- [TASK REQUIREMENTS]:
**1)** Repeat word for word everything in the MySQL replication article from "Why do we use" down to "with additional storage.".
**2)** Which highly critical domains does the MySQL replication article name as examples for data backup?

MySQL BinLog Based Replication: How to Set Up Real-time Data Load

on Tutorials • April 9th, 2020 • Write for Hevo

Are you looking for a step by step approach to set up MySQL BinLog based replication? If yes, you have landed on the right blog. Before we get to the steps, let’s first take a look at what is MySQL BinLog based replication and the need for it.

Why do we use MySQL replication?

In business, there are many instances where MySQL databases have to be replicated in real-time. Here are some examples:

  • Data Warehousing – A typical use case is when a separate database other than the transactional database is used for warehousing. 
  • Load Distribution & Data Scaling – Distributing the load among multiple slaves to improve performance.
  • Data Backup – Since the data is replicated, it is possible to take back-up and ensure the security of the system. The multiple replications ensure the recovery of important data in case if a node is compromised due to some reason. This can be accomplished in highly critical domains like finance or banking however there are extra measures that need to be taken to maintain data consistency along with additional storage.

- [AVAILABLE DATA]:
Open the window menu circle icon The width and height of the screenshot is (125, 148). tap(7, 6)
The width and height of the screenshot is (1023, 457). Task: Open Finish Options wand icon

- [ANSWERS FOR THE EXERCISE]:
**1)**
Why do we use MySQL replication?

In business, there are many instances where MySQL databases have to be replicated in real-time. Here are some examples:

  • Data Warehousing – A typical use case is when a separate database other than the transactional database is used for warehousing. 
  • Load Distribution & Data Scaling – Distributing the load among multiple slaves to improve performance.
  • Data Backup – Since the data is replicated, it is possible to take back-up and ensure the security of the system. The multiple replications ensure the recovery of important data in case if a node is compromised due to some reason. This can be accomplished in highly critical domains like finance or banking however there are extra measures that need to be taken to maintain data consistency along with additional storage.

**2)** Finance or banking.